To assess the clinical utility of a fluorescence in situ hybridization (FISH) assay as a non-invasive method for diagnosing and monitoring urothelial carcinoma (UC) in the upper urinary tract (UUT).

Urine specimens from 30 consecutive patients with UUT UC and 19 healthy controls were analyzed by means of cytology and FISH. For FISH analysis, labelled probes to chromosomes 3, 7, 9, and 17 were used to assess chromosomal abnormalities indicative of malignancy. Sensitivity and specificity of both techniques were determined and compared. The frequency of chromosomal aberrations of malignant cells from UUT was also determined.
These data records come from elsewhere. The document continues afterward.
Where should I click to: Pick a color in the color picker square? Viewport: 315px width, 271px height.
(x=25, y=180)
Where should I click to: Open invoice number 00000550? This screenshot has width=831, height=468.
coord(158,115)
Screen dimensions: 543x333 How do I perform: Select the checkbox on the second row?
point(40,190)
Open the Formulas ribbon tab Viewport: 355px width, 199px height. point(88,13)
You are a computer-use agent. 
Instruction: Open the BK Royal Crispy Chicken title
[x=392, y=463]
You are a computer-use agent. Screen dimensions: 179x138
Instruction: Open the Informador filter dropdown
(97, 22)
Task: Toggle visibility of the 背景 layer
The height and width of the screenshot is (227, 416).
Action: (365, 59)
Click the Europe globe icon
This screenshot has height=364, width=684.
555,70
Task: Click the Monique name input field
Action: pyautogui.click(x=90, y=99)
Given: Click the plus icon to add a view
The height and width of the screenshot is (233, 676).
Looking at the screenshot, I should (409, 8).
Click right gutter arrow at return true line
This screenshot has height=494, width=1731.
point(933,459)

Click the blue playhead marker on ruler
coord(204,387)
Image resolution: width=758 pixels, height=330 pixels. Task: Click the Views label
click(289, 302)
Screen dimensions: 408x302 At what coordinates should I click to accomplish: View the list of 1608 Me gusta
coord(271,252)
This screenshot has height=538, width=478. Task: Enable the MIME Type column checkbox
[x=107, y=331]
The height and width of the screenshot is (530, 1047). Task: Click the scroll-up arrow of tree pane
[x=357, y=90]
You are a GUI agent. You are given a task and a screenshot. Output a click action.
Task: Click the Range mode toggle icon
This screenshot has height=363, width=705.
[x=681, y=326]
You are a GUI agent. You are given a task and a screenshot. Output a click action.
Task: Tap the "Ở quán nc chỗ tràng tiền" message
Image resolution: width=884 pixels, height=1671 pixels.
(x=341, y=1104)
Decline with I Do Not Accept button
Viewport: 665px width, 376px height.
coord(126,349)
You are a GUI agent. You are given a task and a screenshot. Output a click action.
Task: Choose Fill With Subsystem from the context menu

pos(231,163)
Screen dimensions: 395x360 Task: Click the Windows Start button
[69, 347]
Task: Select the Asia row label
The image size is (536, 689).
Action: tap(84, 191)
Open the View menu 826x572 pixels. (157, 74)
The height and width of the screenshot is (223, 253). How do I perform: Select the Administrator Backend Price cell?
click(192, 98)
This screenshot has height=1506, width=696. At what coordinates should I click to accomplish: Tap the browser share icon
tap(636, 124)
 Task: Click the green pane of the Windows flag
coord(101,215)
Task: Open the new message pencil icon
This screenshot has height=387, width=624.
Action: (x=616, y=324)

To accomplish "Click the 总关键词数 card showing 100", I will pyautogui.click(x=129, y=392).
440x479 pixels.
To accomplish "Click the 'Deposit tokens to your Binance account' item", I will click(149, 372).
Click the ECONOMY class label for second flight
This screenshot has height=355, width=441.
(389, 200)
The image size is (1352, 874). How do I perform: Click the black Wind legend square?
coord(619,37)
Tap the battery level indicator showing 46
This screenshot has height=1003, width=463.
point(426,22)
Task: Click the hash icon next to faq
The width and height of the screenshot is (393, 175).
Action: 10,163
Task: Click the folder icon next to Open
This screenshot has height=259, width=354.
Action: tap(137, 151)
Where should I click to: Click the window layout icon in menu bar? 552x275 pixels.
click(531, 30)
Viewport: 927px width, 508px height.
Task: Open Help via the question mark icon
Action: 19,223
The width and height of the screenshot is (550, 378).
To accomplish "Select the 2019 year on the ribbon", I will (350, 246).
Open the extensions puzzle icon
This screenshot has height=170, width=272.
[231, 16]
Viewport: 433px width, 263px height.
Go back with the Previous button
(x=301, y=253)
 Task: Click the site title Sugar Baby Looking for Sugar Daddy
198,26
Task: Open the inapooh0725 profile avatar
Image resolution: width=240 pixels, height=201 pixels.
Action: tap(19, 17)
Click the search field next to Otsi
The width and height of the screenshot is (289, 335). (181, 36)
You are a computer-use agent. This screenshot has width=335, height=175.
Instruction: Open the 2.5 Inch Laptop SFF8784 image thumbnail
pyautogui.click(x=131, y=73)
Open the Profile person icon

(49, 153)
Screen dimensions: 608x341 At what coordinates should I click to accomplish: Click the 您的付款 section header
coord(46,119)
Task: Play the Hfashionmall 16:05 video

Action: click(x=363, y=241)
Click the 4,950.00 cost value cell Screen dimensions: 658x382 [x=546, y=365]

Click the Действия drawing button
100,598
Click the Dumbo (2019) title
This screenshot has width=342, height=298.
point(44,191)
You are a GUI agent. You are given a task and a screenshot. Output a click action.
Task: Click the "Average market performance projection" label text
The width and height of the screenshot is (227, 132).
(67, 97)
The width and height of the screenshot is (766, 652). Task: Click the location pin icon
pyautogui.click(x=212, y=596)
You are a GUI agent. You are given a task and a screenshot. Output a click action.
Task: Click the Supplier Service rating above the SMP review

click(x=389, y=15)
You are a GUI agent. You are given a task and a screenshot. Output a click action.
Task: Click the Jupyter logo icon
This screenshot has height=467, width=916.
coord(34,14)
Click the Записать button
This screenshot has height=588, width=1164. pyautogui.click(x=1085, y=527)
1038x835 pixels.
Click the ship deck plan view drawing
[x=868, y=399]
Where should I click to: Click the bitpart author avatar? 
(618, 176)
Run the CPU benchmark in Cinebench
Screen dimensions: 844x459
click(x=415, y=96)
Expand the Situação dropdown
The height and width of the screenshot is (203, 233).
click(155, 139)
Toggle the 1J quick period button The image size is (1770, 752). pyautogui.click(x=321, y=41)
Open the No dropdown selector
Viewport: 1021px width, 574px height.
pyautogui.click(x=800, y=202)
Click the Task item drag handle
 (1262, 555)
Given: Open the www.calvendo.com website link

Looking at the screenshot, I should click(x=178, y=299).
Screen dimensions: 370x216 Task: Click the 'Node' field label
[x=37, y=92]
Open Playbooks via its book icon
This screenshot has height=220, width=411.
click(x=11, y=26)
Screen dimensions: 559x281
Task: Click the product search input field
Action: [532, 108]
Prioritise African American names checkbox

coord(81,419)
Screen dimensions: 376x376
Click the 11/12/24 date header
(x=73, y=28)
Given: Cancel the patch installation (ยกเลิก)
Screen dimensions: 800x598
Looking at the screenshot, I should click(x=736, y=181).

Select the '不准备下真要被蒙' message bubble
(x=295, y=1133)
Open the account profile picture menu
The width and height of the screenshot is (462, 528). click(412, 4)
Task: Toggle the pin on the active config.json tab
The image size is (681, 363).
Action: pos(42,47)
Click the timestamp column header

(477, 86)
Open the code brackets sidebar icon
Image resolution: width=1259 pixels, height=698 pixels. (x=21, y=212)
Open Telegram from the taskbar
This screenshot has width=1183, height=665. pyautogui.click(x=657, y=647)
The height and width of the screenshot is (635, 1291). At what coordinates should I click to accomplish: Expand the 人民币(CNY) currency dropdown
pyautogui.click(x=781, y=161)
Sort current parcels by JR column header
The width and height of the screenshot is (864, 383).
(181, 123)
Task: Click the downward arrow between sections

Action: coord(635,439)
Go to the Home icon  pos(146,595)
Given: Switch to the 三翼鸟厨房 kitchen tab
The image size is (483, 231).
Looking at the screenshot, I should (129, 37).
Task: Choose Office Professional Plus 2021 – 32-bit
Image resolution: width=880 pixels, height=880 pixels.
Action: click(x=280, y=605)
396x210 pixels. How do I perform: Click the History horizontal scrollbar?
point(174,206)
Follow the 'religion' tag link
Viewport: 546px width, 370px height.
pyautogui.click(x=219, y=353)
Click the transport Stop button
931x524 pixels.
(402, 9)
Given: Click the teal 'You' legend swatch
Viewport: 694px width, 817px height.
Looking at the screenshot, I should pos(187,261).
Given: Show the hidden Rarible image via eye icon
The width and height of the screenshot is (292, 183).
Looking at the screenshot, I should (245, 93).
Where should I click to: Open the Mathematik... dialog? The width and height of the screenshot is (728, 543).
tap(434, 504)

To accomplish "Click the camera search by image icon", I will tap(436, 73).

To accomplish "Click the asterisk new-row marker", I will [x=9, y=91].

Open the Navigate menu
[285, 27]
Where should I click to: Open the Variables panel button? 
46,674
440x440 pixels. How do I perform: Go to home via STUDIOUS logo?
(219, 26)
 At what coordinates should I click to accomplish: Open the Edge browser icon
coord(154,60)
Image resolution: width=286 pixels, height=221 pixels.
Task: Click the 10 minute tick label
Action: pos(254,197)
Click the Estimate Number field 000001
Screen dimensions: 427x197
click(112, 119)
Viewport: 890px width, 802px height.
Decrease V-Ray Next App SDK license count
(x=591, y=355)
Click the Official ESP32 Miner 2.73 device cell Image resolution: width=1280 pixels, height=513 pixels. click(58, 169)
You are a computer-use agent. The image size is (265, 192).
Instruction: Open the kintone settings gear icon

Overall sensitivity for FISH was significantly higher than the corresponding value for urine cytology (76.7% vs. 36%, respectively, p=0.0056). Specificities for FISH and cytology were 94.7% and 100%, respectively (p=ns). The positive and negative predictive values for FISH were 95.8% and 72%, whereas for cytology they were 100% and 54%, respectively. Of the genetically altered nuclei counted, 67%, 54%, and 43% presented polysomy in chromosomes 3, 7, and 17, respectively, and 21% presented a homozygous deletion of chromosome 9.

FISH assay of chromosomes 3, 7, 9, and 17 performed on exfoliated cells from voided urine specimens has greater sensitivity than cytology for detecting UUT UC whilst maintaining a similar specificity. The non-invasive nature of this method and its higher sensitivity could contribute to improving the current diagnosis of UUT UC.